Die Stadt Brückenau hatte wieder einmal ihren Lehensträgern die Zahlung von Pfandzinsen verweigert. Die seit langem fälligen Gülten gaben Anlass zur Fehde. Da aber die Stadt neue und hohe Mauern besaß, die noch von tiefen Gräben umgeben waren, taten sich mehrere adelige Herren zusammen, um gewaltsam in die Festung Brückenau einzudringen. Die Bürger der Stadt waren aber für ihre Tapferkeit bekannt und sie hatten bereits von einem geplanten Überfall Lunte gerochen. Jedenfalls wagten die Angreifer: Caspar von Bibra, Conrad von Thüngen, Thomas von Ebersberg und Hans von Steinau (genannt Steinruck) nicht den offenen Angriff und beschlossen, sich einer List zu bedienen:
Als die Stadt Brückenau wieder einmal eine Weinlieferung erwartete, sahen die Lehensträger ihre Zeit für gekommen.

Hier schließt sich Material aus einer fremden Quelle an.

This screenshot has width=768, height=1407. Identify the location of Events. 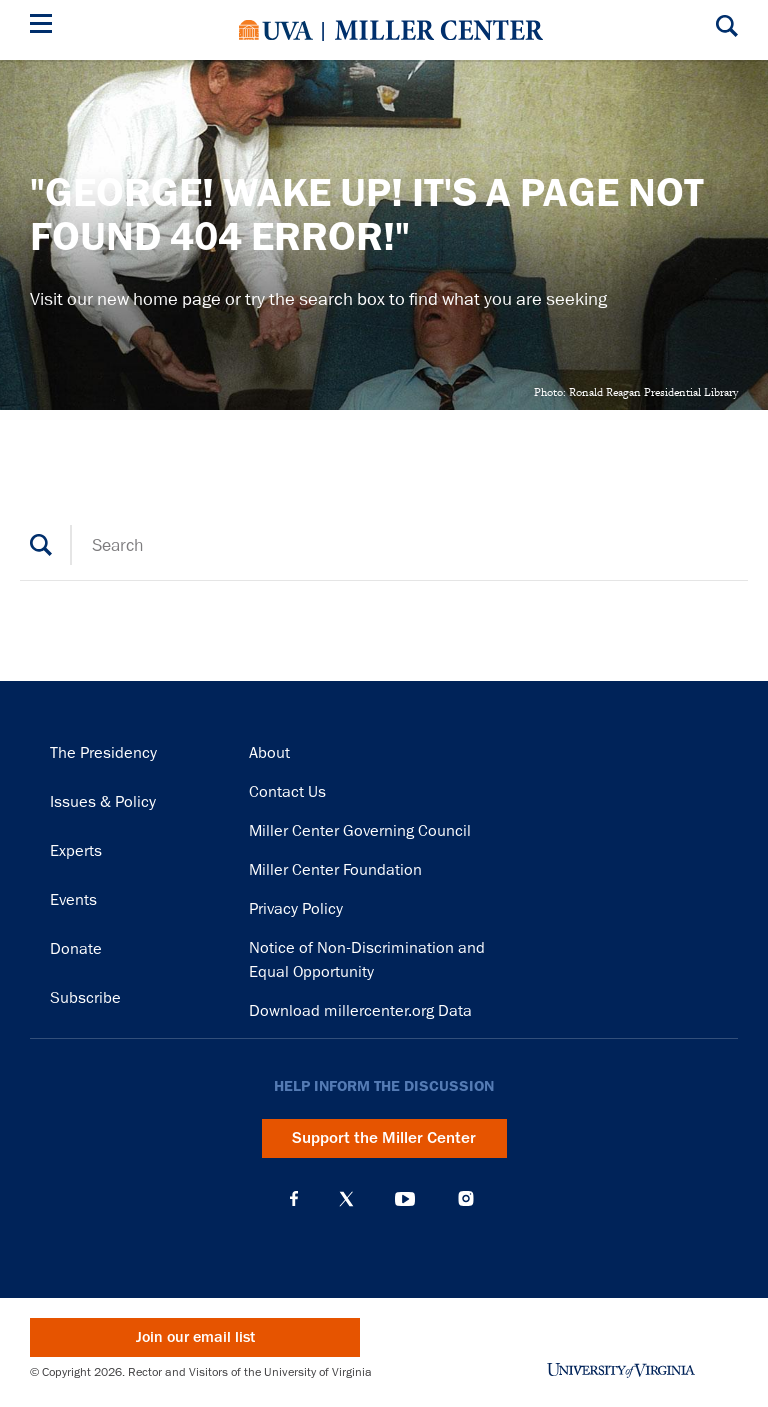
(73, 900).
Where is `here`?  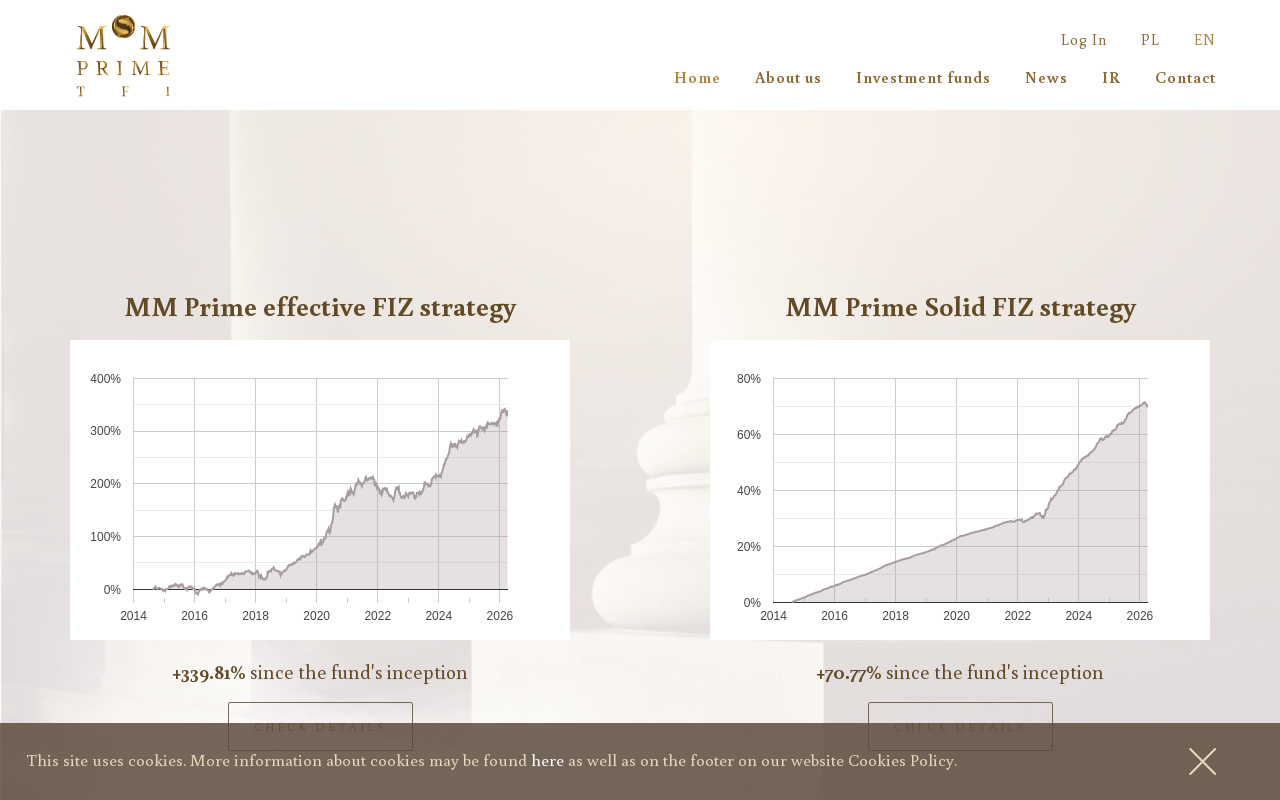 here is located at coordinates (547, 759).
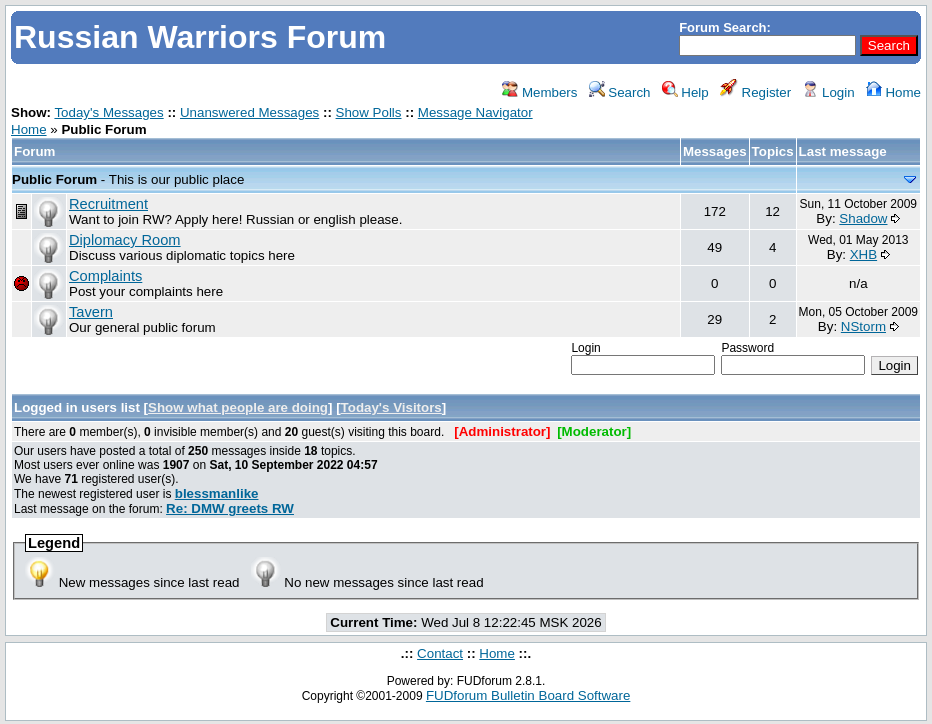  What do you see at coordinates (440, 653) in the screenshot?
I see `Contact` at bounding box center [440, 653].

Auf einen langen Pferdewagen luden sie zu unterst große leere Fässer, „füllten“ sie mit einigen mutigen Landsknechten und schichteten volle Fässer über die leeren. Der Transport sollte zu so später nächtlicher Stunde in der Stadt eintreffen, dass eine Entladung in derselben Nacht nicht befürchtet werden musste. Sollten aber dennoch die Bürger noch Lust zu einer kleinen Weinprobe verspüren, müssten sie die oberen Fässer anzapfen, denn der Spund zu den unteren war auf der Innenseite der Fuhre, also nicht zu erreichen. So kam es dann auch: Der Weintransport traf in nächtlicher Stunde ein und wurde in der Nähe des Rathauses abgestellt.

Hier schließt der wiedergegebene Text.